Purpose: Medical foundation models (FMs) offer a path to build high-performance diagnostic systems. However, their application to prostate cancer (PCa) detection from micro-ultrasound (μUS) remains untested in clinical settings. We present ProstNFound+, an adaptation of FMs for PCa detection from μUS, along with its first prospective validation. Methods: ProstNFound+ incorporates a medical FM, adapter tuning, and a custom prompt encoder that embeds PCa-specific clinical biomarkers. The model generates a cancer heatmap and a risk score for clinically significant PCa. Following training on multi-center retrospective data, the model is prospectively evaluated on data acquired five years later from a new clinical site. Model predictions are benchmarked against standard clinical scoring protocols (PRI-MUS and PI-RADS). Results: ProstNFound+ shows strong generalization to the prospective data, with no performance degradation compared to retrospective evaluation. It aligns closely with clinical scores and produces interpretable heatmaps consistent with biopsy-confirmed lesions. Conclusion: The results highlight its potential for clinical deployment, offering a scalable and interpretable alternative to expert-driven protocols.

Figures (4)

• Figure 1: ProstNFound+ integrates a B-mode image encoder with conditional prompting using clinical metadata. The resulting embeddings are used by the mask decoder to generate a heatmap of cancer likelihood, and by the class decoder to output an image-level score representing the likelihood of clinically significant prostate cancer (csPCa).
• Figure 2: (A) Ablation study results. (B) csPCa detection performance (left) and average heatmap activation (right) by true involvement of cancer in samples.

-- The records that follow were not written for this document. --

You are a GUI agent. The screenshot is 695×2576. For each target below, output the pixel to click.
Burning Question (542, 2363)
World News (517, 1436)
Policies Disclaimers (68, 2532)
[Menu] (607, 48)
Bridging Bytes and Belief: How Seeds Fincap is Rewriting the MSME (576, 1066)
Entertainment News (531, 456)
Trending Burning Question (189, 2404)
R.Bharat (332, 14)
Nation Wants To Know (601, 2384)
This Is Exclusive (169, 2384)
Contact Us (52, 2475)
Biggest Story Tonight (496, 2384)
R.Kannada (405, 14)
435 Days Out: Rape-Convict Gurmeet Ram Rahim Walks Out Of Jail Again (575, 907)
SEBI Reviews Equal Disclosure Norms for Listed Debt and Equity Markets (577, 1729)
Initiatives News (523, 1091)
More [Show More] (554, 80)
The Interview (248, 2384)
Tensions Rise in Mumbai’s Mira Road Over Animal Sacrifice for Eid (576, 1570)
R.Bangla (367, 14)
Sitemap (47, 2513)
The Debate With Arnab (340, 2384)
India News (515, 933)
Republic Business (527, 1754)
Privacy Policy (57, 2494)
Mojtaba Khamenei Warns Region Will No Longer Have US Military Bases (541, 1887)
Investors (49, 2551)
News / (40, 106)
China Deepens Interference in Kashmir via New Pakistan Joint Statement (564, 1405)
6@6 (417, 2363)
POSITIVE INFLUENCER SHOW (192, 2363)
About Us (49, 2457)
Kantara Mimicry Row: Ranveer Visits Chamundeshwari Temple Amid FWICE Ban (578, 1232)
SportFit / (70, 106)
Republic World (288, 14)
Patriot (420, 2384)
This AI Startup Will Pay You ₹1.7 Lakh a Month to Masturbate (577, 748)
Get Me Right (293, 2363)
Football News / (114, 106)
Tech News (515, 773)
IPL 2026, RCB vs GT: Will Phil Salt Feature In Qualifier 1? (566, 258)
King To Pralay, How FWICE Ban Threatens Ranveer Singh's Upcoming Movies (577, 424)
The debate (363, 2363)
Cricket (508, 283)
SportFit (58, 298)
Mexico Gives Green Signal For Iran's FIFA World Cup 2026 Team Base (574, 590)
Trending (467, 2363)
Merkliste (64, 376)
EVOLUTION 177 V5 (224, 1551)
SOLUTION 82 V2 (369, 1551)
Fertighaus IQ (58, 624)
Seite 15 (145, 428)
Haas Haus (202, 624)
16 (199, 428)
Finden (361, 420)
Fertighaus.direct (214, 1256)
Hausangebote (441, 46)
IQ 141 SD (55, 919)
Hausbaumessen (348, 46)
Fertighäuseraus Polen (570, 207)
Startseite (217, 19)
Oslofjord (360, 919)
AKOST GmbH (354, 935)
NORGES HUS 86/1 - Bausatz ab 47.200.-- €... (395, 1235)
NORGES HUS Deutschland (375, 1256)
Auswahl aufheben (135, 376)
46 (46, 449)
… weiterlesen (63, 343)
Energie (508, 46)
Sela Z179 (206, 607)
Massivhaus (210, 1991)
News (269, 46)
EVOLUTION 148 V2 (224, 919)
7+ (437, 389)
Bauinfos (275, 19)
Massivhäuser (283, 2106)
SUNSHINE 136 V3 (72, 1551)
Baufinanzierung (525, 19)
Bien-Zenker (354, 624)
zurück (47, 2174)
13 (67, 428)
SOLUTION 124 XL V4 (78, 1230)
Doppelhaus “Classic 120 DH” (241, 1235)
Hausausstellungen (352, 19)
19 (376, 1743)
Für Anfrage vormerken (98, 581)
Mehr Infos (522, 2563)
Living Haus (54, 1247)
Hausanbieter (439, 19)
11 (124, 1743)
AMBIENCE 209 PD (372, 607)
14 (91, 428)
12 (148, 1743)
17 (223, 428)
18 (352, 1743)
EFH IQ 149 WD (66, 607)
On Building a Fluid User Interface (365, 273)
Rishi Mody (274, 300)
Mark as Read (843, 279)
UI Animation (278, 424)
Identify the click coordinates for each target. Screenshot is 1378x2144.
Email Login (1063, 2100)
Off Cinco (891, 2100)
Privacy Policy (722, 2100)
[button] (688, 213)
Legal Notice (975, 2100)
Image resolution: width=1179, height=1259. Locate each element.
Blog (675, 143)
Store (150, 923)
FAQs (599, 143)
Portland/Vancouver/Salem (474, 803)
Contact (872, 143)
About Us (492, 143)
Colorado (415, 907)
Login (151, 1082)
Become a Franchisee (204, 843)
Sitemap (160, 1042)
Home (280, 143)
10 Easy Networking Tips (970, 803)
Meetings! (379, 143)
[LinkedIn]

• Figure 3: Example heatmaps generated by ProstNFound+. Higher PRI-MUS and model risk scores indicate higher suspicion of cancer, and red activations indicate suspicious lesions. Suspicion of cancer typically coincides with true cancer confirmed by biopsy.
• Figure 4: Left: Risk scores and results across biopsies for subjects in the prospective test set. Row groups distributed vertically represent subjects, and horizontal position within row group represents biopsy number. Subjects are grouped into columns by subject-level diagnosis. Right: breakdown of subject-level diagnoses (no cancer, isPCacsPCa) by highest PRI-MUS score and highest model risk score for that patient.